PROBLEM REQUIREMENTS: Scale the entries from the line with "Where should I click to: Select the heading" up to and including the line with "[x=206, y=69]", giving every line again with the requests included. Multiply each coordinate in the answers by 1.7 and round to a whole number, with halves rounded up, but leave every number in the requests as it stands.
════════════════
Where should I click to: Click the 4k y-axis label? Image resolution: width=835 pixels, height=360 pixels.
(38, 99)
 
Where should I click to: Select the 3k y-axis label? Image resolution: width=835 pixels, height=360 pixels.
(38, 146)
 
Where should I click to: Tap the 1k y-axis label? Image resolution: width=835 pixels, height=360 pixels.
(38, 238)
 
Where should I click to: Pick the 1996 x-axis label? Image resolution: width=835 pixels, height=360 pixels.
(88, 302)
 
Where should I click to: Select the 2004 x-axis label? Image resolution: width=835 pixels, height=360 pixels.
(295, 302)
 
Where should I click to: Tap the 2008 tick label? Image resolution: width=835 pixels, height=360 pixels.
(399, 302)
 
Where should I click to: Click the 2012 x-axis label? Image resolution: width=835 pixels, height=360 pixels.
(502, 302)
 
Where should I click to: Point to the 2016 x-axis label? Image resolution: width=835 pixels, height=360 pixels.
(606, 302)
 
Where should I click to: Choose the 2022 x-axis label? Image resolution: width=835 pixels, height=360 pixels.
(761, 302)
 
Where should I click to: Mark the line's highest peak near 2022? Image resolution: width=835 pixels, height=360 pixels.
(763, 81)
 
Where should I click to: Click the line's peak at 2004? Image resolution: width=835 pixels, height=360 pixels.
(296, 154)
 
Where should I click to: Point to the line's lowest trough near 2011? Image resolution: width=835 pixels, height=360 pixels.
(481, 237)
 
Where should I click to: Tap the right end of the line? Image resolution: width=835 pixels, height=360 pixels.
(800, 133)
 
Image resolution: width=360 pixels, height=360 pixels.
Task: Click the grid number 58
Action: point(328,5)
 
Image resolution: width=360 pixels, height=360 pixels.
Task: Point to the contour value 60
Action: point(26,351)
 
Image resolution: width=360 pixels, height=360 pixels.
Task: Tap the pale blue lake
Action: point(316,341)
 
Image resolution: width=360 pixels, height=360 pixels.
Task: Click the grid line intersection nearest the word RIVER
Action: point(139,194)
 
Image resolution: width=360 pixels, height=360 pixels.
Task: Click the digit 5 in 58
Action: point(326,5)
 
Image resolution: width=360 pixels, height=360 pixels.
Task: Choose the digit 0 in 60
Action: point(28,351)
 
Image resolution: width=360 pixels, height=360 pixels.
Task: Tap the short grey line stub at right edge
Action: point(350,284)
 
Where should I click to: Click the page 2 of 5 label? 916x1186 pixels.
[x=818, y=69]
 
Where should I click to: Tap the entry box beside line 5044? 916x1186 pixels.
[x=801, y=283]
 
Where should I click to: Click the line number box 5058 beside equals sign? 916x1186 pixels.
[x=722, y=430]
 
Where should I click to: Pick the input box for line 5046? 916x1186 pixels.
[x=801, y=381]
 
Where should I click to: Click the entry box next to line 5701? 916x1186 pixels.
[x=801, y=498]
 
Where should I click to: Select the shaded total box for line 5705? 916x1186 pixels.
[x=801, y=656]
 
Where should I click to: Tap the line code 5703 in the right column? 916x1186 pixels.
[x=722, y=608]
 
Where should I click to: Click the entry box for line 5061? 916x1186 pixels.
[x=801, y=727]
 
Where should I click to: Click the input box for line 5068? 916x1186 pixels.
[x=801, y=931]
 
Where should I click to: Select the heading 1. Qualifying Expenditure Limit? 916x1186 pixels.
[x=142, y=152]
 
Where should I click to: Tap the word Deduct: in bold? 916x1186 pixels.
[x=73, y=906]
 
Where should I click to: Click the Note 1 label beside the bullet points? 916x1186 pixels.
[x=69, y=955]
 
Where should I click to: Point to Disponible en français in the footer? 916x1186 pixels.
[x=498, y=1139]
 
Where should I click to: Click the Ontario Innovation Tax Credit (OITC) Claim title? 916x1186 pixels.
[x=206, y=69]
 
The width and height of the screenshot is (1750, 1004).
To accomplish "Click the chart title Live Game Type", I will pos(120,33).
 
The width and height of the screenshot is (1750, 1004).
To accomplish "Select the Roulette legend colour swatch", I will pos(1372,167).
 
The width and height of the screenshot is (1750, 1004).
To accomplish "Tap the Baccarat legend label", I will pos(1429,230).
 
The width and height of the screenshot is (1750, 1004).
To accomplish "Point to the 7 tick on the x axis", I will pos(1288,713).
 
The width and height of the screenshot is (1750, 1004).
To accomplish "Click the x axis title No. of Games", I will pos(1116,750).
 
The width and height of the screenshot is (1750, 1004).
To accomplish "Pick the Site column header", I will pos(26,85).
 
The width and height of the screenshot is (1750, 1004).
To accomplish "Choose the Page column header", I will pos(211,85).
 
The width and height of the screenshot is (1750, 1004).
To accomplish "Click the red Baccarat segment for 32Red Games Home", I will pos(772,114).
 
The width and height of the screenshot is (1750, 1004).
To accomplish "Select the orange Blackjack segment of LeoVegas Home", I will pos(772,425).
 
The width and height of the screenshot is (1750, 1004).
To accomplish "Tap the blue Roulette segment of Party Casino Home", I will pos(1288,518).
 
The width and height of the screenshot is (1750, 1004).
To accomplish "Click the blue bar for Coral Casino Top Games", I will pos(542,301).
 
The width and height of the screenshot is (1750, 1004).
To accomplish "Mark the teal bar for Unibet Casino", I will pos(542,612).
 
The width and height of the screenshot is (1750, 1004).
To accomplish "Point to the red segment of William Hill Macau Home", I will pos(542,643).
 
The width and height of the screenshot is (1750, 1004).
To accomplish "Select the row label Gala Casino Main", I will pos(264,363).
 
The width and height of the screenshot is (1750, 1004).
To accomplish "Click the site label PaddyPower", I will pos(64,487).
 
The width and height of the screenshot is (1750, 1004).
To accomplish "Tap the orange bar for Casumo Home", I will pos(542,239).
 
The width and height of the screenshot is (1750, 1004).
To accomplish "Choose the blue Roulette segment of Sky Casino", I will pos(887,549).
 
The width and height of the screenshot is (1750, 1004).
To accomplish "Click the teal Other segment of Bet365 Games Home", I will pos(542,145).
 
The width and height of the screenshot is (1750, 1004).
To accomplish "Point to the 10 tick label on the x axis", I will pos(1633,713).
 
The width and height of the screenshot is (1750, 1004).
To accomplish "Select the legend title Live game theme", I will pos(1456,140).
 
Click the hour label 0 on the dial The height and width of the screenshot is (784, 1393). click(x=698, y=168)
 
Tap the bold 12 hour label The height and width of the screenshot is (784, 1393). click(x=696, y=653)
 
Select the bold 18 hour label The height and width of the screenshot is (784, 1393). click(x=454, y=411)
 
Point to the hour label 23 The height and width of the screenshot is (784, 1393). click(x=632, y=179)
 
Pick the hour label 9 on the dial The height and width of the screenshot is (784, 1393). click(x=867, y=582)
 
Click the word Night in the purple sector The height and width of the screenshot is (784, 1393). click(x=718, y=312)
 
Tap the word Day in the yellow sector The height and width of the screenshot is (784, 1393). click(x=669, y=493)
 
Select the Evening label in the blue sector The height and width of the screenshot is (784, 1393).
════════════════
REPLY TO THE TASK:
Where should I click to: Select the heading 1. Qualifying Expenditure Limit? 916x1186 pixels.
[x=241, y=258]
 
Where should I click to: Tap the word Deduct: in bold? 916x1186 pixels.
[x=124, y=1540]
 
Where should I click to: Click the Note 1 label beside the bullet points? 916x1186 pixels.
[x=117, y=1624]
 
Where should I click to: Point to Disponible en français in the footer? 916x1186 pixels.
[x=847, y=1936]
 
Where should I click to: Click the Ontario Innovation Tax Credit (OITC) Claim title? 916x1186 pixels.
[x=350, y=117]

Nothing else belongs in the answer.